China has rejected calls from several foreign governments to free five women’s rights activists who have spent nearly three weeks in detention.
Foreign ministry spokesman Hua Chunying said that nobody had the right to ask China to release the group.
The activists were planning public campaigns against sexual harassment.
They were arrested in early March in the run-up to China’s top political meetings, which coincided with International Women’s Day.
The BBC’s Celia Hatton in Beijing says grassroots groups in China have been reporting a marked rise in the detention of political activists, as the ruling Communist Party moves to suppress political opposition.
Ms Hua said in a daily briefing to reporters on Wednesday that Beijing “hoped relevant people would stop interfering in China’s judicial sovereignty”.
Her remarks came a day after the UK’s Foreign Office said it was “deeply concerned” about the ongoing detention.
A spokesman said that the women were “peacefully demonstrating” against sexual harassment and that the UK was particularly concerned by reports that the detainees have been denied due legal process and medical care.
The US ambassador to the United Nations, Samantha Power, and the European Union have also called for their release.
Ms Power, who has tweeted several times on the topic, reiterated her call last week in a fresh statement, saying: “If China is committed to advancing the rights of women, then it should be working to address the issues raised by these women’s rights activists – not silencing them.”

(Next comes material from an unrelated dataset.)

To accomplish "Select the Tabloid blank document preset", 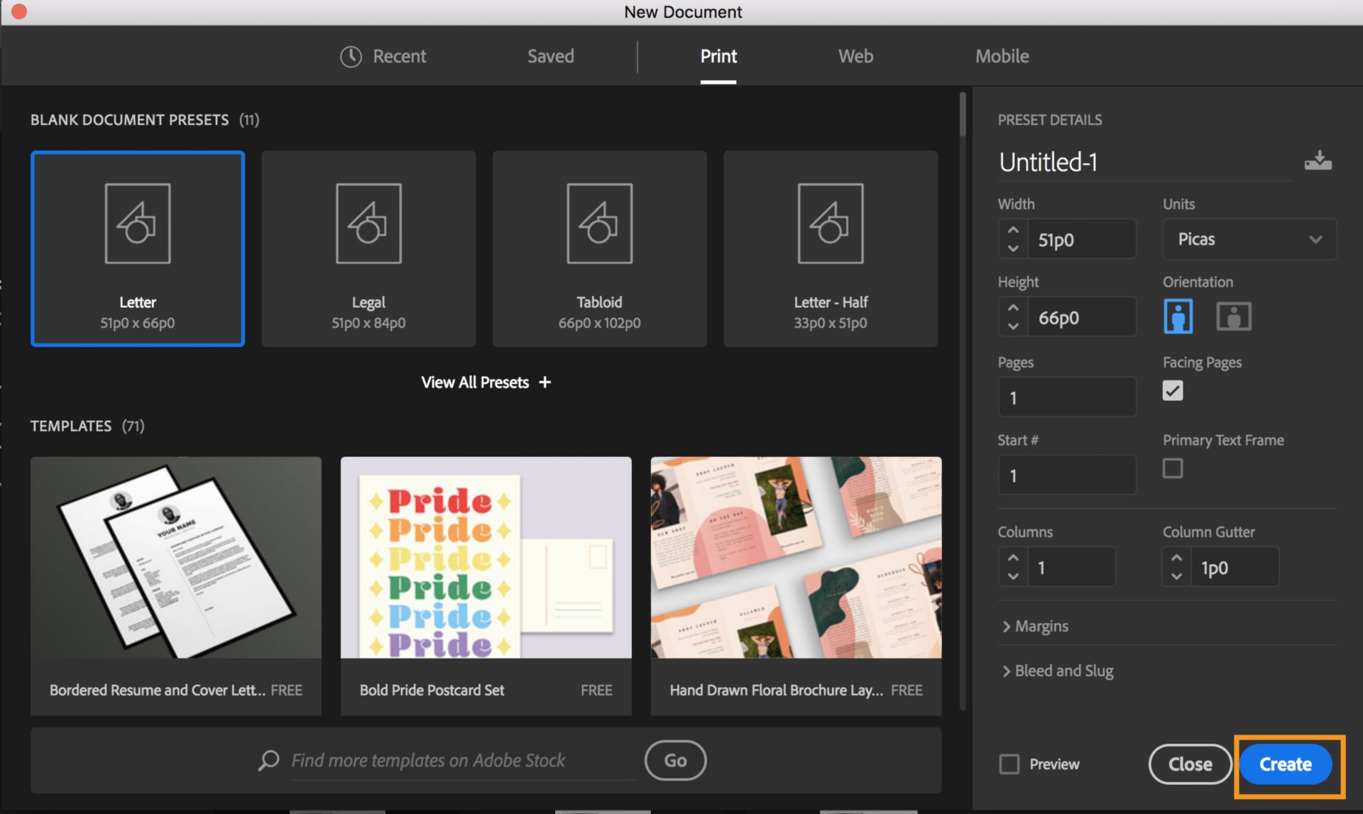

The five women – Wu Rongrong, Wei Tingting, Wang Man, Zheng Churan and Li Tingting – were planning a march in a Beijing park and other gatherings in Beijing and Guangzhou, calling for safe sex and awareness of sexual harassment.
Two of the women suffer from serious illnesses – chronic liver disease and a heart condition – and have been moved to a hospital detention centre.
Their health problems have been exacerbated by lengthy interrogation sessions, their lawyers say.